My hypothesis is that the water samples from PA should have the highest hardness of water. However, the experiment data does not support it. From the experiments and tests, people can suggest Pennsylvania and Jew Jersey have a lower hardness of water, which California has the highest hardness of water. The main reason can be that both State College and New Jersey are famous for agriculture. Moreover, the quality of water will be examined more seriously than California. Furthermore, my hypothesis was saying longer path creates higher hardness of water because water will absorb the mineral and ions from stones and rocks. In this case, California should have the highest hardness of water because California is approximately four times larger than Pennsylvania and twenty times larger than New Jersey.

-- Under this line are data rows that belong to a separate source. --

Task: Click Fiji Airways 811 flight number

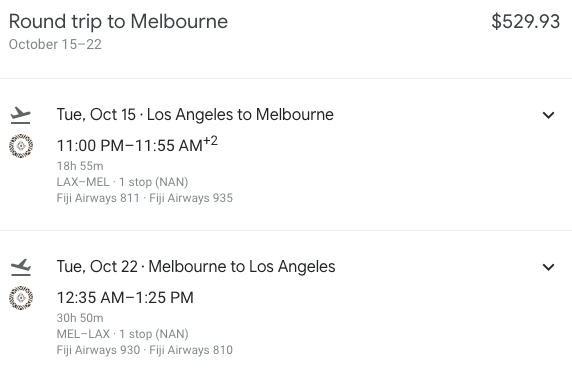Action: click(x=98, y=198)
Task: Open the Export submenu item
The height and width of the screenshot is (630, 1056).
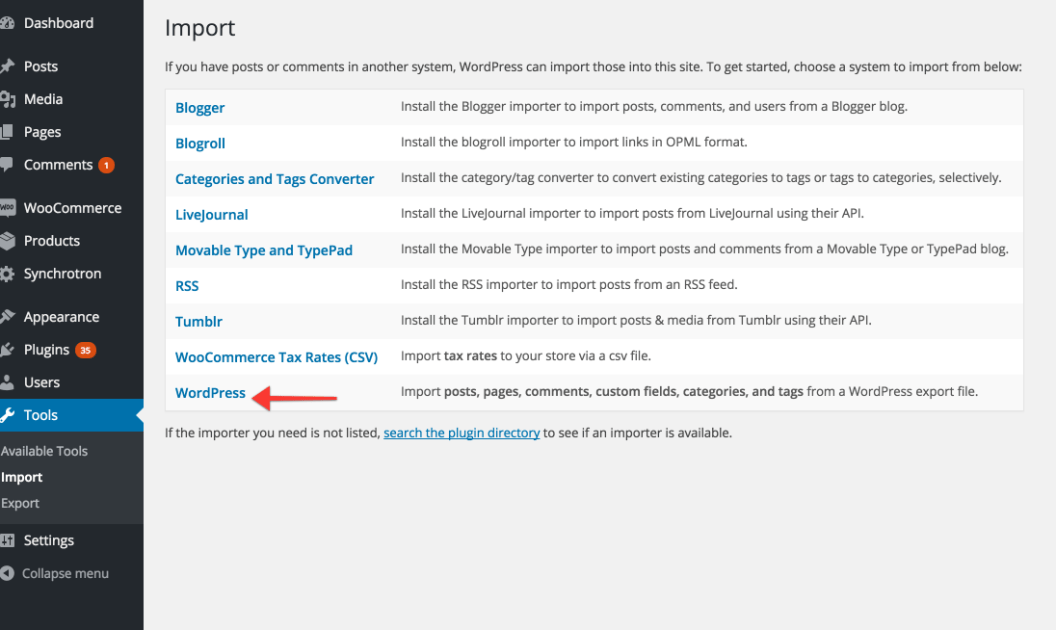Action: coord(22,503)
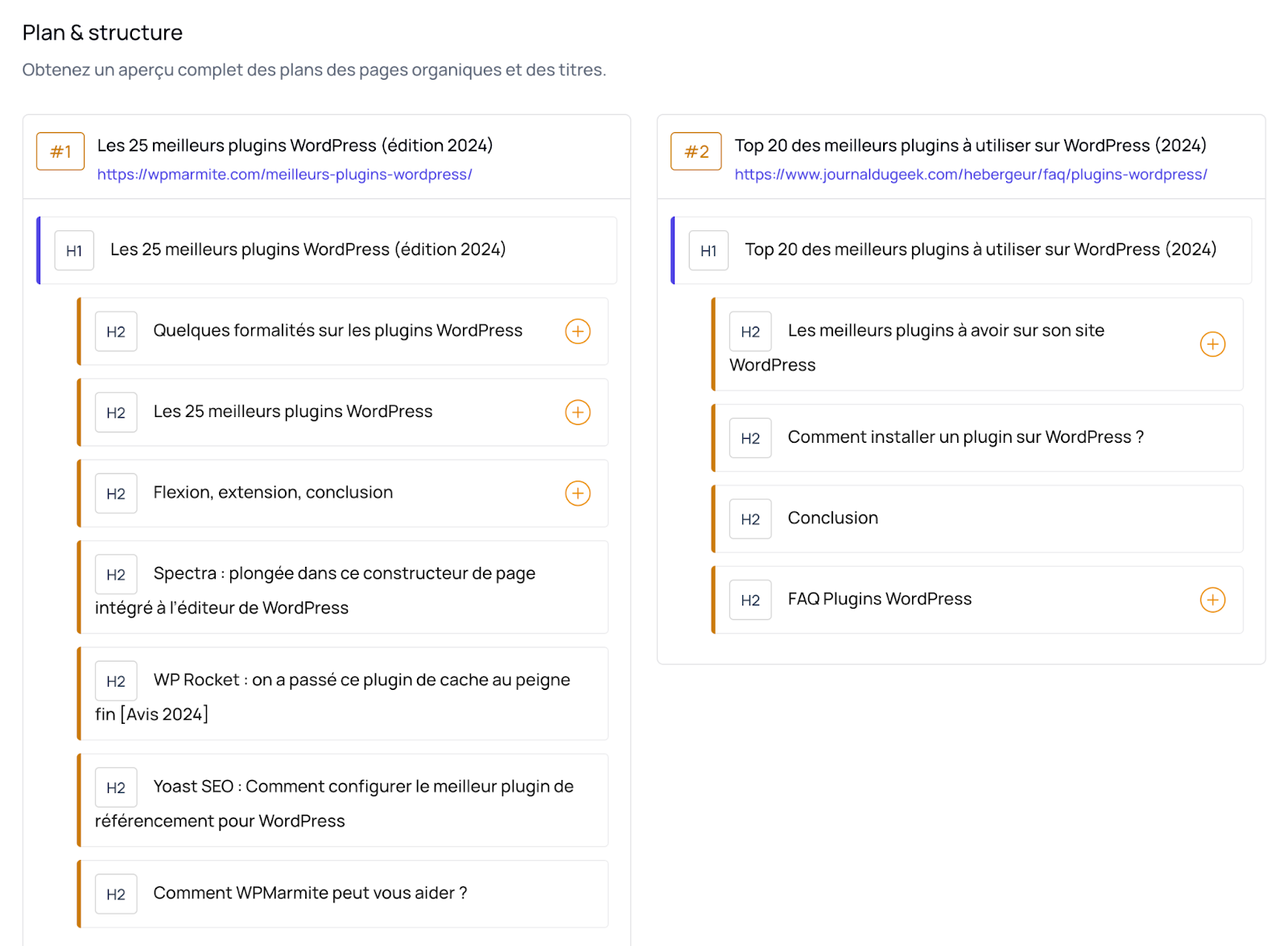Click the #2 rank badge

point(696,151)
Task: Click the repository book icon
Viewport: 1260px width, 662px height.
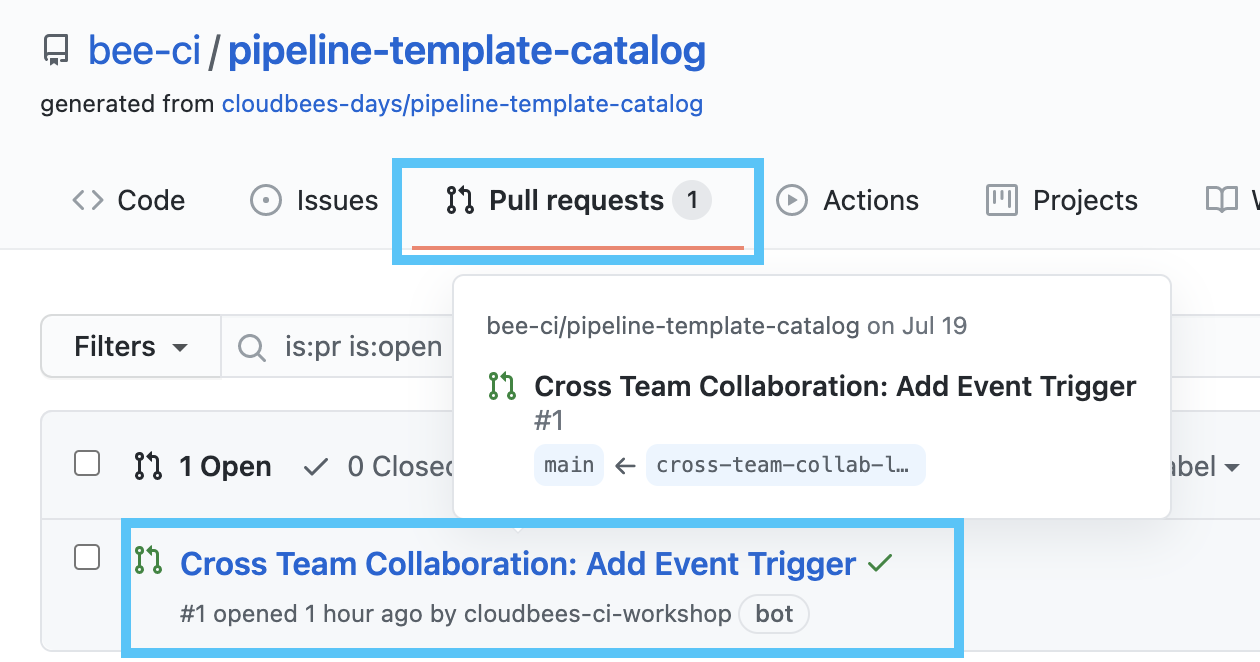Action: click(x=56, y=51)
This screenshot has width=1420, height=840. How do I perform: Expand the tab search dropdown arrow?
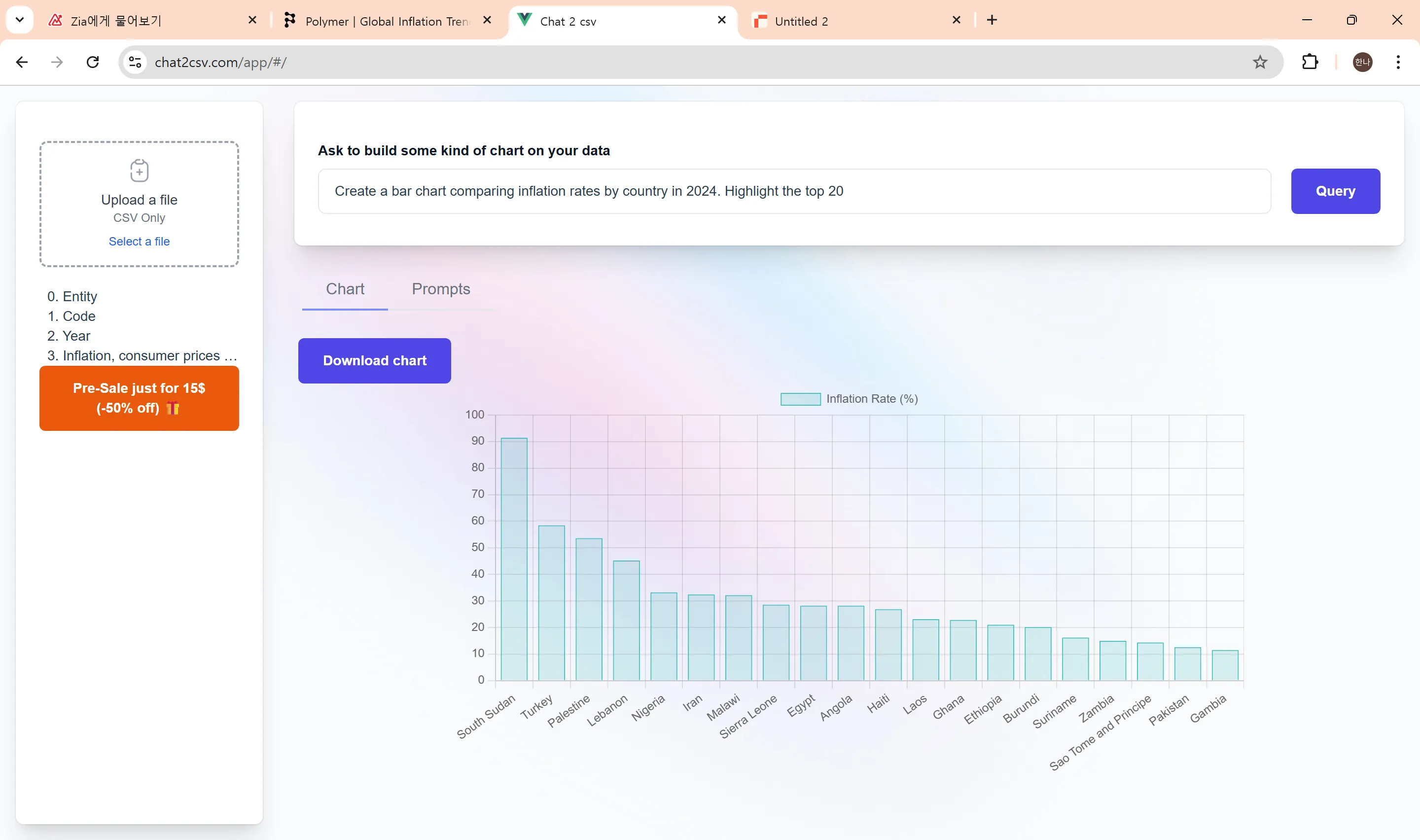tap(20, 20)
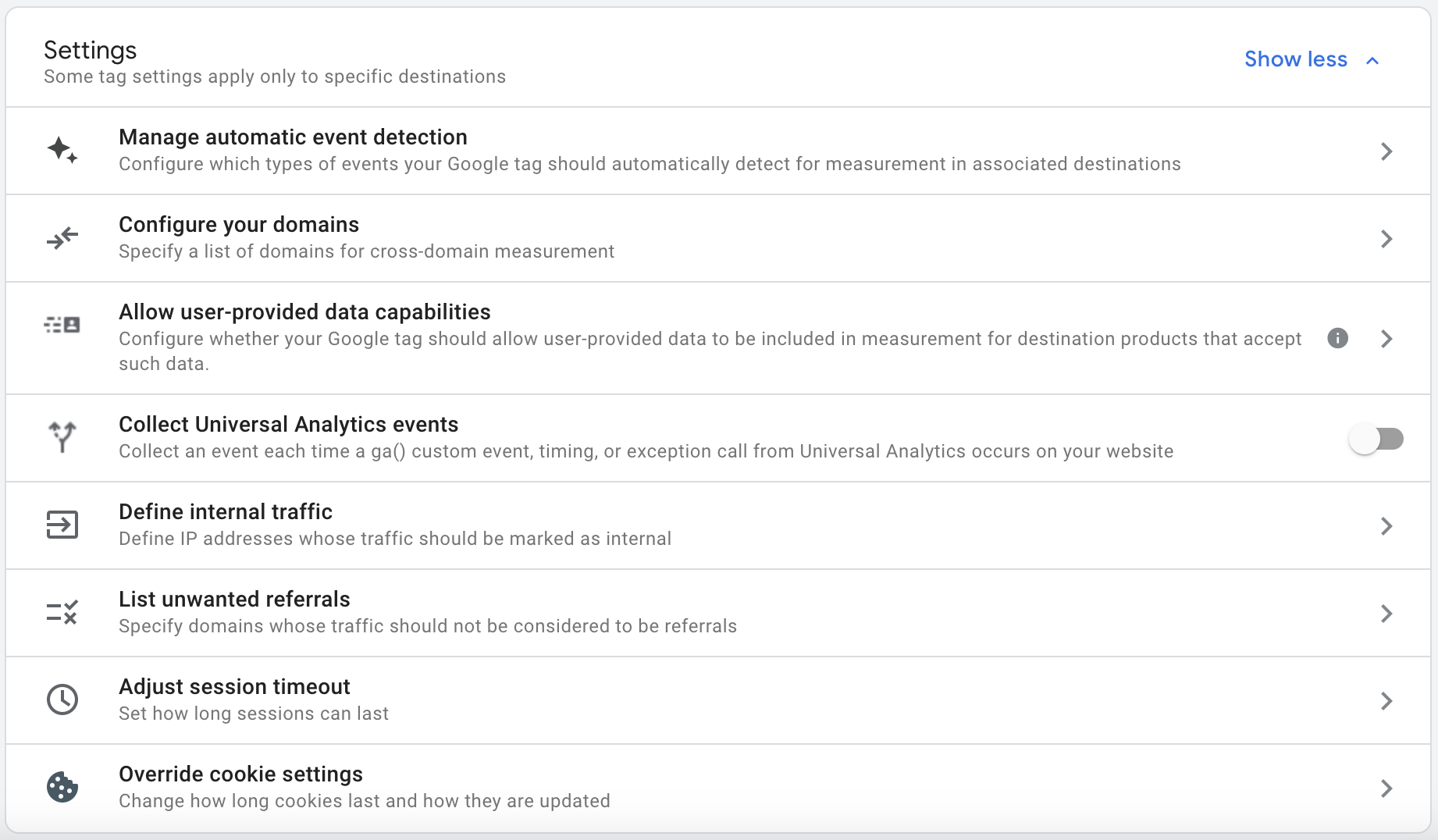Expand the Manage automatic event detection chevron
Image resolution: width=1438 pixels, height=840 pixels.
pyautogui.click(x=1387, y=151)
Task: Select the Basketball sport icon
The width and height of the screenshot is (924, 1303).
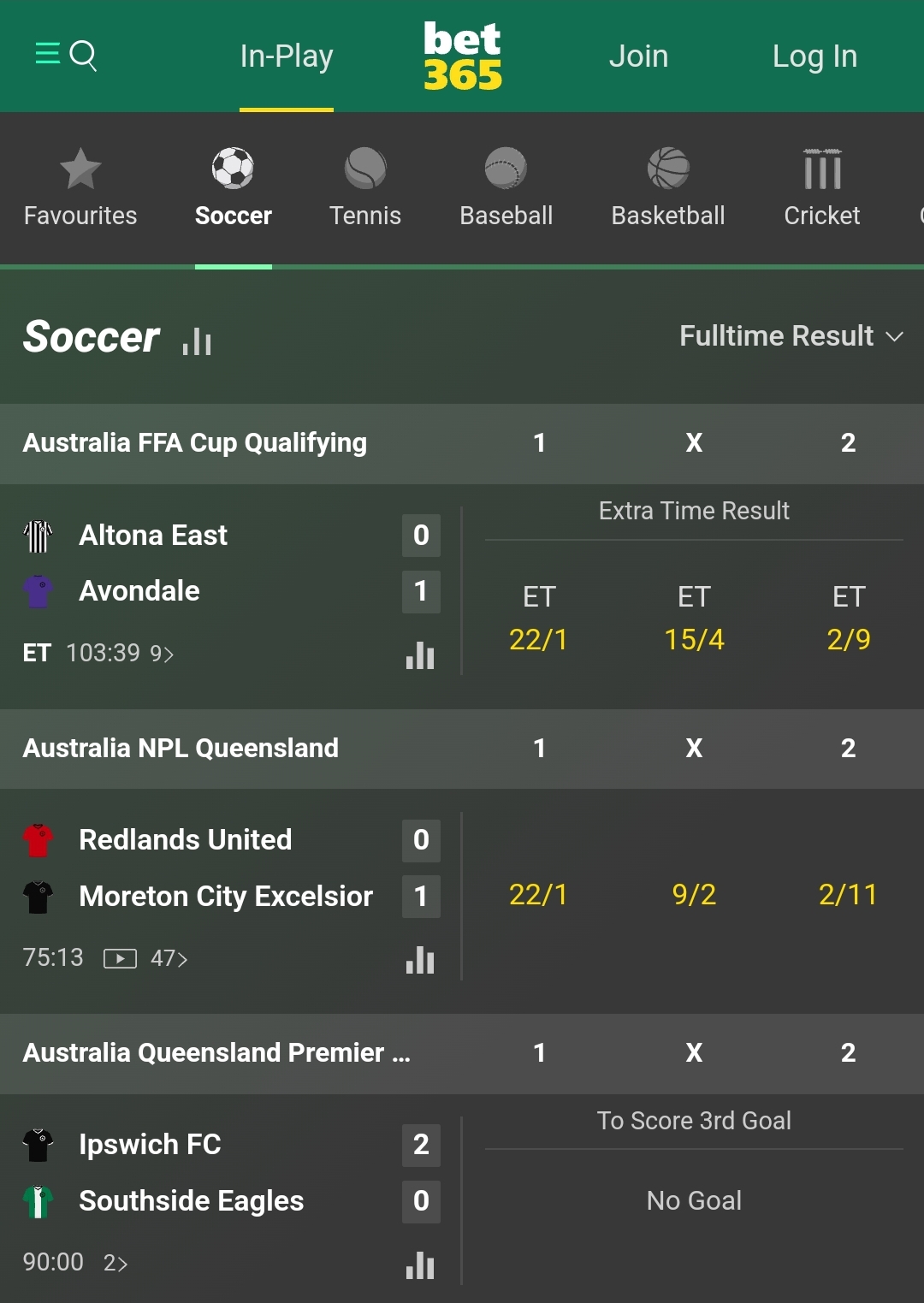Action: tap(668, 169)
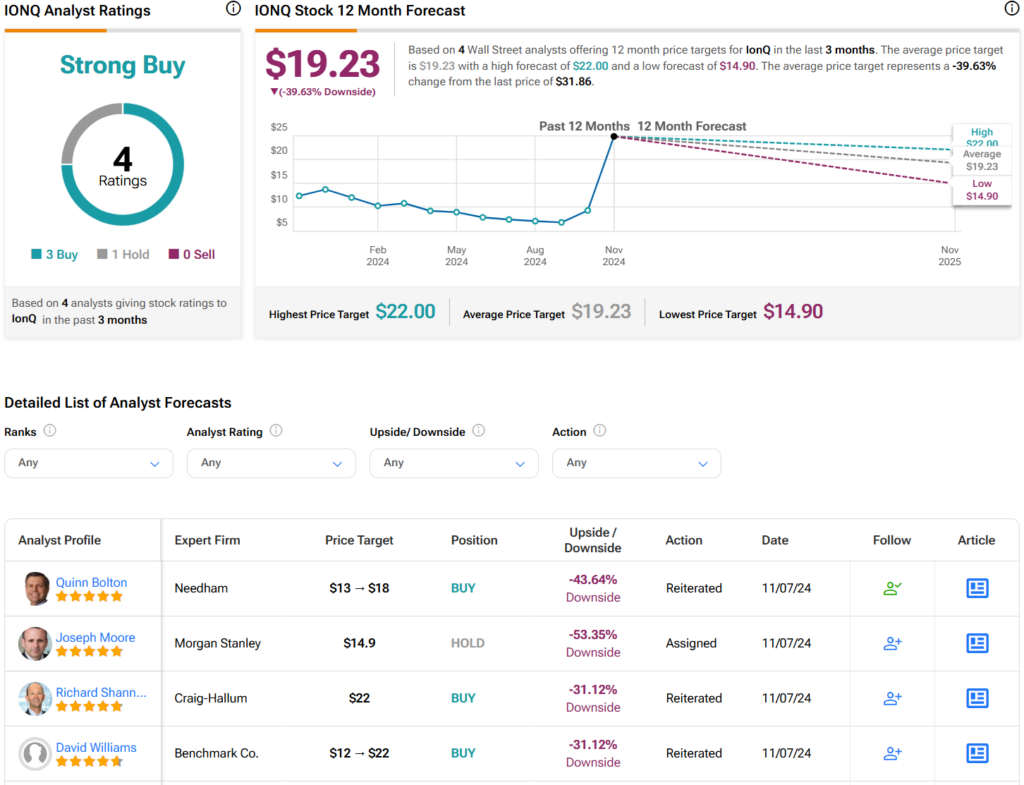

To compare the results from AA and EDTA, from Bo-Yang Chen’s water sample, it has 122 ppm of CaCO3 in the AA test and 180 ppm of CaCO3 in the EDTA test. The percent error is 47.5% if we are assuming the AA test is correct and the EDTA test is incorrect. The AA test should be a better method of testing water hardness since it contains less manual operations. Furthermore, the EDTA test can be less accurate because EDTA reacts with all divalent cations, not just Ca2+, and Mg2+. This means other ions in the water sample can influence the result while the AA test would not be influenced by other ions.

Conclusion

In this experiment, the idea was testing a water sample and determine the hardness of the sample by calculating the parts per million (ppm) of Calcium, Magnesium ions, and CaCO3 in the samples. AA and EDTA tests are the two methods to determine water hardness. Both of the methods show the hardness of water samples, but the data were different. Additionally, in the experiment, Bo-Yang Chen’s water sample from California has the highest hardness of water, which directly conflict with my hypothesis that Pennsylvania would have the highest hardness of water. The main reason can be Pennsylvania is known for its agriculture. Therefore, the quality of water is better than California where water probably goes through longer paths.